Die Werkstatt entsprach ihrer Erwartung. Durch ein schmales Hinterhoffenster fiel gerade so viel Licht, dass an der davorstehenden Schusternähmaschine gearbeitet werden konnte. Es war eine Adler mit dem typischen vorkragenden Näharm, einer tiefen Ausbuchtung unter dem Nähfuß und einer schmalen Auflage. Links davon erblickte Lou ein Nähross, auf dem eine Kiste mit Ahlen unterschiedlichster Größe und Ausführung stand, sowie auf dem Wandbord darüber mehrere Nähkolben. Ebenso fanden sich dort einige größere Spulen mit verschiedenfarbigen, gewachsten Garnen. Rechts über Eck zur Nähmaschine türmten sich auf einem Tisch Jacken, Westen, Hosen, Hosenträger und Gürtel. Sogar ein Paar Stiefel war darunter. An der Nähmaschine lag eine an der Seite halb aufgerissene Aktentasche, die Prantl dilettantisch zu flicken versucht hatte, wie die schiefe Naht und der mehrfach falsch verknotete Faden offenbarten. Lou hatte den richtigen Riecher gehabt. Zwar musste in den Werkzeugen erst einmal Ordnung geschaffen werden, zumindest aber schien alles vorhanden, was eine Täschnerin zum Arbeiten brauchte. Und genau die fehlte, wie deutlich zu sehen war. Sie stellte den Rucksack ab, setzte sich auf den Schemel vor der Maschine und prüfte Fadenstärke und Nadel. Dann richtete sie die Mappe auf dem Stichfeld unter dem Nähfuß schnurgerade aus. Behutsam begann sie das Pedal zu treten.
Das vertraute Surren der Nähmaschine klang ihr wie Musik in den Ohren. Viel zu schnell war die Naht geschlossen. Lou zog die Tasche unter dem Nähfuß heraus, schnitt Ober- und Unterfaden ab, versorgte die Enden und reichte Prantl die fertige Mappe. Zufrieden begutachtete er sie. Als Nächstes suchte Lou sich eine schwierigere Arbeit und griff nach einem Wams aus hellgrün eingefärbtem Veloursleder, dessen Knopflöcher eingerissen waren. Flink hatte sie auch das wieder gerichtet.

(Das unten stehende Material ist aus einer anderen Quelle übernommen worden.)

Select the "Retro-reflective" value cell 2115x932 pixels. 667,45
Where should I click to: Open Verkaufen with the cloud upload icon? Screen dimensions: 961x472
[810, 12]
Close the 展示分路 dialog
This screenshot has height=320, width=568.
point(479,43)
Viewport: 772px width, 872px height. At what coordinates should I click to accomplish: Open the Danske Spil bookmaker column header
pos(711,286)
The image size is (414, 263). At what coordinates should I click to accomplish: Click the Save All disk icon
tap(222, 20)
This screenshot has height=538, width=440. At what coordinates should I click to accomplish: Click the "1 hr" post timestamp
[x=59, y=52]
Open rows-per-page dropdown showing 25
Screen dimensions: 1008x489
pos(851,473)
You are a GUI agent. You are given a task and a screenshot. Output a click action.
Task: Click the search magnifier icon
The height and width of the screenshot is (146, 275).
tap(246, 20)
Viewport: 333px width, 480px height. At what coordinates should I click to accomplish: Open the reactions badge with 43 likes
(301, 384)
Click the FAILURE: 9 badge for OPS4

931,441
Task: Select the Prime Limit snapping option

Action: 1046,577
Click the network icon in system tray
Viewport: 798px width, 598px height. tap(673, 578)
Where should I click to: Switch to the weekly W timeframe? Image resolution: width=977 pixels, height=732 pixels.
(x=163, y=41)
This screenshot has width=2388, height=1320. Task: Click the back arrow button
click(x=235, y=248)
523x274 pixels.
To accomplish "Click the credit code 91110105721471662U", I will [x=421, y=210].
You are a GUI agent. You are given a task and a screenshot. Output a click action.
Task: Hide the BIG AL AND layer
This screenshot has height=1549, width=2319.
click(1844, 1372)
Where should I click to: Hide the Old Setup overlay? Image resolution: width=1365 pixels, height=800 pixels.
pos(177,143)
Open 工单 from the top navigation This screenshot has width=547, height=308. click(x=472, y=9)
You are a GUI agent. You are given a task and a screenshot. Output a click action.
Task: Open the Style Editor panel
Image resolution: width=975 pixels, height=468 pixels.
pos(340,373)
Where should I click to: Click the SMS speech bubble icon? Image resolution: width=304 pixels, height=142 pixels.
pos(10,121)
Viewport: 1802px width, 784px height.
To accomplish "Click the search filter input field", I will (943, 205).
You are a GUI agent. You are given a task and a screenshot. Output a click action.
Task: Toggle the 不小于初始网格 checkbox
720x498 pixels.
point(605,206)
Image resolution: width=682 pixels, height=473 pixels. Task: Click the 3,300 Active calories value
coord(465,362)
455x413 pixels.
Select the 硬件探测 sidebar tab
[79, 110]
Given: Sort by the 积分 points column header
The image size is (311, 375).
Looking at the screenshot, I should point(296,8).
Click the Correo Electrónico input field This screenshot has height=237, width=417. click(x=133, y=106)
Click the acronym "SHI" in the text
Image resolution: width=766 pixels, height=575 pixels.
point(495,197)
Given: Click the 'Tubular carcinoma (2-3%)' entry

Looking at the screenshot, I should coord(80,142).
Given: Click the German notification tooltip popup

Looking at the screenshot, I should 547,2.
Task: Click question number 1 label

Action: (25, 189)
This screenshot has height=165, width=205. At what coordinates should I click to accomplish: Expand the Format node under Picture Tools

»Verstehen tun S’ sich tatsächlich gut aufs Handwerk.« Prantl nahm auch die ausgebesserte Weste nickend entgegen. »Nur wegen dem Lohn müss’ ma reden. Grad is’s ganz schwierig. Selbst wann S’ vorn im Geschäft noch als Ladnerin mit anpacken, werd’ ich Sie kaum zahlen können.«
»Zahlen kann einer seine Angestellten in solch einem Geschäft immer kaum, das weiß ich von meinem Vater«, erwiderte Lou. »Gerade jetzt nach dem Krieg muss jeder sein Geld zusammenhalten. Sie haben gesehen, was ich kann, und ich sehe, was Sie brauchen: jemanden, der sich aufs Ausbessern und Umändern versteht. Damit werden Sie bald genug verdienen, um mich zu bezahlen. Manch einer legt vielleicht eher einen Schinken oder stellt einen prall gefüllten Korb Eier und Käse neben die Kasse, aber auch das ist ein guter Lohn. In jedem Fall wird es sich herumsprechen, dass die Leute ihre Sachen zum Richten zu Ihnen bringen können.« Von neuem brummte Prantl nur.
»Und wenn es wieder aufwärtsgeht, kommen die Leute erst recht zu Ihnen, um sich was Neues nähen zu lassen«, setzte Lou nach.
»Ich mach Ihnen einen Vorschlag.« Umständlich verschränkte er die Hände hinter dem Rücken. »Solang noch ned klar is, ob’s tatsächlich aufgeht mit Ihnen, so lang zahl ich Ihnen nur das, was S’ tatsächlich an zusätzlichem Geld für mich bringen.«
»Aber dann sitze ich hier und warte …«, platzte sie voreilig heraus. Am Ende lief es doch wieder auf das hinaus, was sie beim Theater bekommen hatte: Almosen.